- _Work to complete_
State how many lines of the entries hold the string "結果発表". Reply with the number alone.

Records excerpted from a collection
┌──
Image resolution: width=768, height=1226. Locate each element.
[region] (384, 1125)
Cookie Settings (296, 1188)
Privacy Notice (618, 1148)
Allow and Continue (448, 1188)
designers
└──
┌──
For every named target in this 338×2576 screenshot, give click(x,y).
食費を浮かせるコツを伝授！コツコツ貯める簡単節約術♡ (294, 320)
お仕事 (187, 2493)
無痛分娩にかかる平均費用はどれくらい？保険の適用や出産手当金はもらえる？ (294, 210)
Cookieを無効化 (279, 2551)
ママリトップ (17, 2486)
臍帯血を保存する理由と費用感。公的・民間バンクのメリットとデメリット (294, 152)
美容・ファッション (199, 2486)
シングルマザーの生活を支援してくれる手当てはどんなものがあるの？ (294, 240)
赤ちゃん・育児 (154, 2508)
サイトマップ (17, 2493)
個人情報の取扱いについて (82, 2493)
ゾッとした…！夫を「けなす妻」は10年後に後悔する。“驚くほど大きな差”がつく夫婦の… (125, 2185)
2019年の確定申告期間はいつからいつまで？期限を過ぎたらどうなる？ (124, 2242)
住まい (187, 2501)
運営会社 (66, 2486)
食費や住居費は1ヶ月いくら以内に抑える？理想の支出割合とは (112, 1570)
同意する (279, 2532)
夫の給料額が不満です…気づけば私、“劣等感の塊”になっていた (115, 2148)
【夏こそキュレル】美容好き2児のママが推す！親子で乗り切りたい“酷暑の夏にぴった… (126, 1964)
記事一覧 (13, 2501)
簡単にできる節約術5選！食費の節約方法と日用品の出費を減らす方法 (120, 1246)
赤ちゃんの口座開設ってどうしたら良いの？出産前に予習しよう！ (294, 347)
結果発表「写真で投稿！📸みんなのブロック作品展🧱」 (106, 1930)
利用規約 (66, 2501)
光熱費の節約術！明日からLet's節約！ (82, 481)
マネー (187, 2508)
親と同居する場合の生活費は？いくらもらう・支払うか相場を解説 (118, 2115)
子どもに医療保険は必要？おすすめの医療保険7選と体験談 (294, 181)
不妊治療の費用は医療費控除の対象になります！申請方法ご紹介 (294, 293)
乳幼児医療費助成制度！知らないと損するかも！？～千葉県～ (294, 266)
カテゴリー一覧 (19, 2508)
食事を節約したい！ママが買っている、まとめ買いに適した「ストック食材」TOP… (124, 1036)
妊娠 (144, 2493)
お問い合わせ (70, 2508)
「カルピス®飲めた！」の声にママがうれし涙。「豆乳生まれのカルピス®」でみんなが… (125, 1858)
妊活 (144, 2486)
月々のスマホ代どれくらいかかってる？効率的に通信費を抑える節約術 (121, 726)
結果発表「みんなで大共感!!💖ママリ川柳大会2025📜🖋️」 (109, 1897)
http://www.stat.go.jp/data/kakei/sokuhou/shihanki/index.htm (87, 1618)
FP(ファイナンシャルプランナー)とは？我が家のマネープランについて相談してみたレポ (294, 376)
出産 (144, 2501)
└──
- _Solution for this exercise_
2